Exercise goal.
All lines of the listing below must be reproduced character for character.

Input data.
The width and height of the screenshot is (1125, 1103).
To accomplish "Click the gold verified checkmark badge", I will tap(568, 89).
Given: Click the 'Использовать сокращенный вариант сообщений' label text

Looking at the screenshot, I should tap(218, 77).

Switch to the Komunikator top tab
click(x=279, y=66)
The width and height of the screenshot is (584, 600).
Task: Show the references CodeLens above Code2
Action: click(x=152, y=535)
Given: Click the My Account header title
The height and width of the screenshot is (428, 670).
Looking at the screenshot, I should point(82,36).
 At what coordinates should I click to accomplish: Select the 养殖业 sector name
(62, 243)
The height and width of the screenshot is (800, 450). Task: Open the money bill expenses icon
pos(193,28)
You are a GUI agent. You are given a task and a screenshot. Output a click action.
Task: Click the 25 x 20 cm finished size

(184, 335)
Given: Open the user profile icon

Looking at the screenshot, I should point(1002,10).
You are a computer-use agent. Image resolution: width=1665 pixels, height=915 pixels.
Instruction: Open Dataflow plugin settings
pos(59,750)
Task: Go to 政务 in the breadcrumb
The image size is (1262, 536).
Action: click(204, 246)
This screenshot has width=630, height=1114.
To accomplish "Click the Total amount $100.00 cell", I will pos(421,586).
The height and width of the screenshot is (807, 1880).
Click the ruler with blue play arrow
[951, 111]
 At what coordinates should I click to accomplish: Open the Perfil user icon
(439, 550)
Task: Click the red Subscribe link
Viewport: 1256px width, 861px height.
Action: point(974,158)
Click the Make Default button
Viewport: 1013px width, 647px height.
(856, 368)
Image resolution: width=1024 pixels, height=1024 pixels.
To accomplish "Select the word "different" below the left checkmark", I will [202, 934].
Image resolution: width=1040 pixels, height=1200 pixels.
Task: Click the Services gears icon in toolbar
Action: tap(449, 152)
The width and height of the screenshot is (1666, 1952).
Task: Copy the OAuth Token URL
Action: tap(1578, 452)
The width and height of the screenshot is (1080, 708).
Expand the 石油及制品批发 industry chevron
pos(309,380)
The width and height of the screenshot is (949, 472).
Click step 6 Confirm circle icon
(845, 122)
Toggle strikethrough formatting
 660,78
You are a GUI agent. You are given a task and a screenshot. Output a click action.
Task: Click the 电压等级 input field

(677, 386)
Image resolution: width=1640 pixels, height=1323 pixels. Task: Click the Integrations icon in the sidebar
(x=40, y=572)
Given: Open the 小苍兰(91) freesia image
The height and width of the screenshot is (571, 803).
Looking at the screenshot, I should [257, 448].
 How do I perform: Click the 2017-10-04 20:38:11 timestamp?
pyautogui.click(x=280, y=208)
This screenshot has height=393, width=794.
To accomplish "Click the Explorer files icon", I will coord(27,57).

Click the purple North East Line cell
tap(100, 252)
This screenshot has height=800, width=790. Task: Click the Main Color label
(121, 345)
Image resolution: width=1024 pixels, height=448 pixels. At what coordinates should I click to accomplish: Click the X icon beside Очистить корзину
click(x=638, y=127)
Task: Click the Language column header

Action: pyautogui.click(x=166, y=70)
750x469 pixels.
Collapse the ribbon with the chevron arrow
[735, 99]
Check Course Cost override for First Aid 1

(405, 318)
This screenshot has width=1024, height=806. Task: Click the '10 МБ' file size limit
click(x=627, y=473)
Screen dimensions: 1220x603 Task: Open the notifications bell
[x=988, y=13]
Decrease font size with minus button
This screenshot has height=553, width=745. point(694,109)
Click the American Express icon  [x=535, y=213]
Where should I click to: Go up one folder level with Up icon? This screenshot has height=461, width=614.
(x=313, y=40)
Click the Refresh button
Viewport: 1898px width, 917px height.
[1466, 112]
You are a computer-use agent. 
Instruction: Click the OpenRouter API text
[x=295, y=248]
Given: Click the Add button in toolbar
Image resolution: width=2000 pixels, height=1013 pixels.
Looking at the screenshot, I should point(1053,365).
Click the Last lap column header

Solved exercise.
The width and height of the screenshot is (1125, 1103).
To accomplish "Click the gold verified checkmark badge", I will tap(568, 89).
Given: Click the 'Использовать сокращенный вариант сообщений' label text

Looking at the screenshot, I should tap(218, 77).

Switch to the Komunikator top tab
click(x=279, y=66)
The width and height of the screenshot is (584, 600).
Task: Show the references CodeLens above Code2
Action: click(x=152, y=535)
Given: Click the My Account header title
The height and width of the screenshot is (428, 670).
Looking at the screenshot, I should point(82,36).
 At what coordinates should I click to accomplish: Select the 养殖业 sector name
(62, 243)
The height and width of the screenshot is (800, 450). Task: Open the money bill expenses icon
pos(193,28)
You are a GUI agent. You are given a task and a screenshot. Output a click action.
Task: Click the 25 x 20 cm finished size

(184, 335)
Given: Open the user profile icon

Looking at the screenshot, I should point(1002,10).
You are a computer-use agent. Image resolution: width=1665 pixels, height=915 pixels.
Instruction: Open Dataflow plugin settings
pos(59,750)
Task: Go to 政务 in the breadcrumb
The image size is (1262, 536).
Action: click(204, 246)
This screenshot has width=630, height=1114.
To accomplish "Click the Total amount $100.00 cell", I will pos(421,586).
The height and width of the screenshot is (807, 1880).
Click the ruler with blue play arrow
[951, 111]
 At what coordinates should I click to accomplish: Open the Perfil user icon
(439, 550)
Task: Click the red Subscribe link
Viewport: 1256px width, 861px height.
Action: point(974,158)
Click the Make Default button
Viewport: 1013px width, 647px height.
(856, 368)
Image resolution: width=1024 pixels, height=1024 pixels.
To accomplish "Select the word "different" below the left checkmark", I will [202, 934].
Image resolution: width=1040 pixels, height=1200 pixels.
Task: Click the Services gears icon in toolbar
Action: tap(449, 152)
The width and height of the screenshot is (1666, 1952).
Task: Copy the OAuth Token URL
Action: tap(1578, 452)
The width and height of the screenshot is (1080, 708).
Expand the 石油及制品批发 industry chevron
pos(309,380)
The width and height of the screenshot is (949, 472).
Click step 6 Confirm circle icon
(845, 122)
Toggle strikethrough formatting
 660,78
You are a GUI agent. You are given a task and a screenshot. Output a click action.
Task: Click the 电压等级 input field

(677, 386)
Image resolution: width=1640 pixels, height=1323 pixels. Task: Click the Integrations icon in the sidebar
(x=40, y=572)
Given: Open the 小苍兰(91) freesia image
The height and width of the screenshot is (571, 803).
Looking at the screenshot, I should [257, 448].
 How do I perform: Click the 2017-10-04 20:38:11 timestamp?
pyautogui.click(x=280, y=208)
This screenshot has height=393, width=794.
To accomplish "Click the Explorer files icon", I will coord(27,57).

Click the purple North East Line cell
tap(100, 252)
This screenshot has height=800, width=790. Task: Click the Main Color label
(121, 345)
Image resolution: width=1024 pixels, height=448 pixels. At what coordinates should I click to accomplish: Click the X icon beside Очистить корзину
click(x=638, y=127)
Task: Click the Language column header

Action: pyautogui.click(x=166, y=70)
750x469 pixels.
Collapse the ribbon with the chevron arrow
[735, 99]
Check Course Cost override for First Aid 1

(405, 318)
This screenshot has width=1024, height=806. Task: Click the '10 МБ' file size limit
click(x=627, y=473)
Screen dimensions: 1220x603 Task: Open the notifications bell
[x=988, y=13]
Decrease font size with minus button
This screenshot has height=553, width=745. point(694,109)
Click the American Express icon  [x=535, y=213]
Where should I click to: Go up one folder level with Up icon? This screenshot has height=461, width=614.
(x=313, y=40)
Click the Refresh button
Viewport: 1898px width, 917px height.
[1466, 112]
You are a computer-use agent. 
Instruction: Click the OpenRouter API text
[x=295, y=248]
Given: Click the Add button in toolbar
Image resolution: width=2000 pixels, height=1013 pixels.
Looking at the screenshot, I should point(1053,365).
Click the Last lap column header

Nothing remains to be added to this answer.